Requirements => Write out, word for word, the stretch of the Cassandra timeout thread below from "Lagom version: 1.5.4" through "doesn’t change much.".

Source document =>
*****

Kubernetes: Cassandra timeout during CAS write query at consistency SERIAL

skokaina · December 5, 2019, 11:30am

Hi,

Running Lagom with a Cassandra instance deployed on minikube fails with timeout.

Lagom version: 1.5.4
minikube: 1.5.2
helm version: v3.0.0
Cassandra Chart: bitmani/cassandra - 4.1.11
Cassandra: 3.11.5

Cassandra write request timeout property in cassandra.yaml: 2000, even having it set to 10000, doesn’t change much.

Steps to reproduce:

deploy cassandra chart to a minikube instance using helm
forward cassandra pod port to localhost (kubectl port-forward pod-name 9042:9042 &
in the project build.sbt disable cassandra and point it to localhost with related auth properties
ie. lagomCassandraEnabled in ThisBuild := false

During init, the following waring appears:

12:13:34.600 [info] com.lightbend.lagom.internal.persistence.cluster.ClusterStartupTaskActor [sourceThread=hello-impl-application-akka.actor.default-dispatcher-3, akkaTimestamp=11:13:34.600UTC, akkaSource=akka.tcp://hello-impl-application@127.0.0.1:63213/user/cassandraOffsetStorePrepare-singleton/singleton/cassandraOffsetStorePrepare, sourceActorSystem=hello-impl-application] - Cluster start task cassandraOffsetStorePrepare done.

*****

Data provided =>
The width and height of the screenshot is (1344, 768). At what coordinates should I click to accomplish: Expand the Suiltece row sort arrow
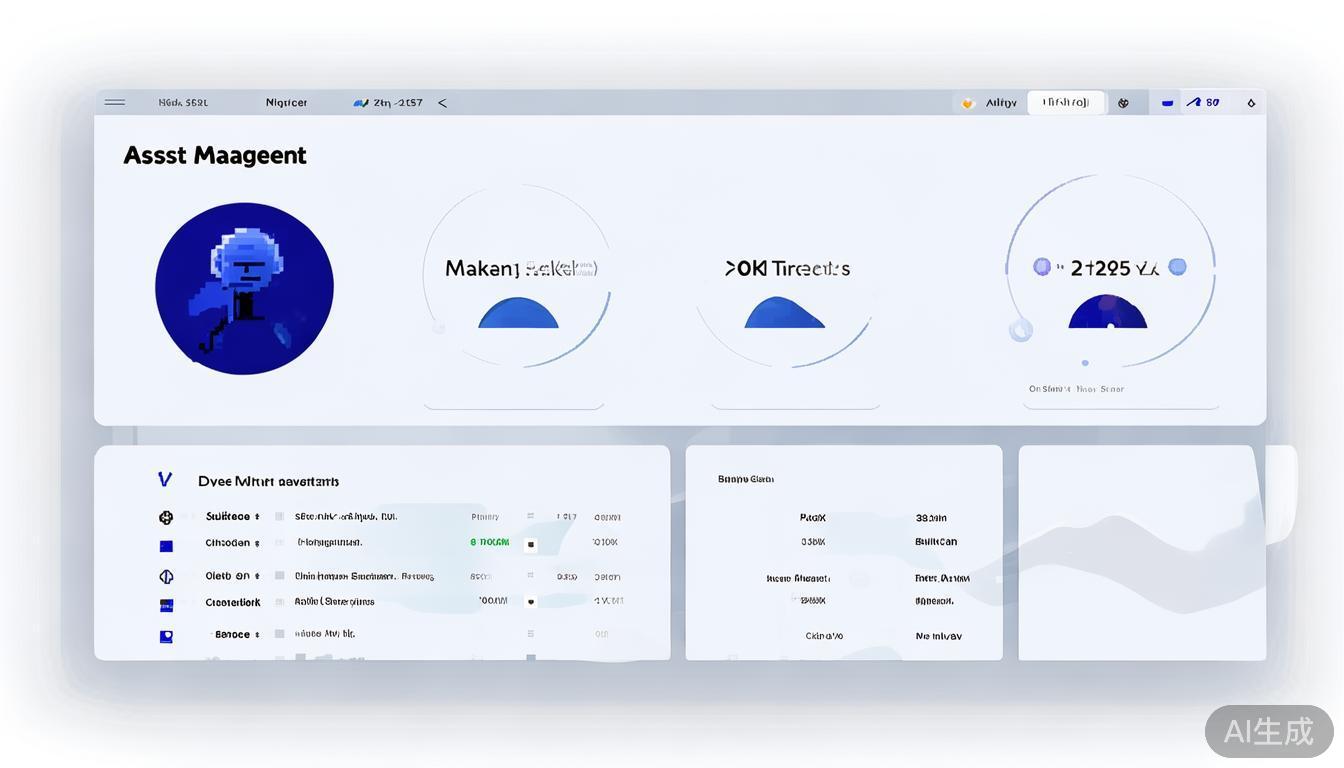[x=257, y=517]
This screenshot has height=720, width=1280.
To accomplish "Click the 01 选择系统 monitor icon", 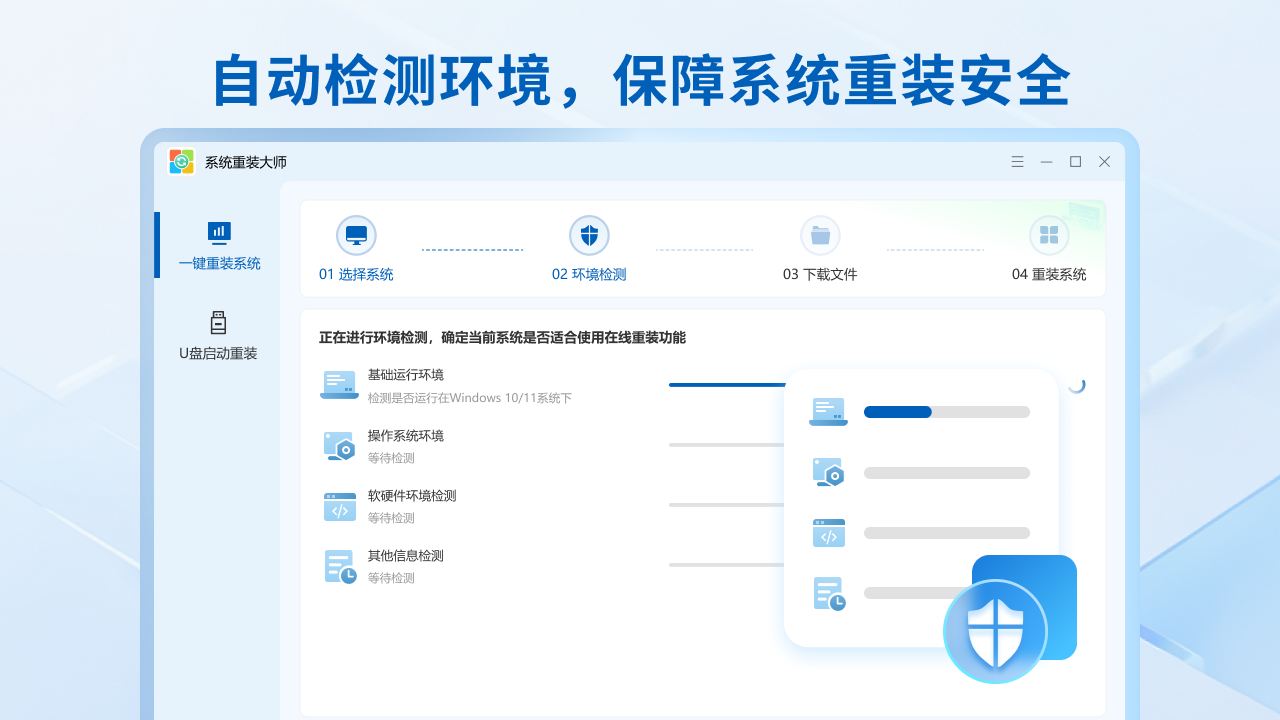I will point(356,235).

*****

Correct answer =>
Lagom version: 1.5.4
minikube: 1.5.2
helm version: v3.0.0
Cassandra Chart: bitmani/cassandra - 4.1.11
Cassandra: 3.11.5

Cassandra write request timeout property in cassandra.yaml: 2000, even having it set to 10000, doesn’t change much.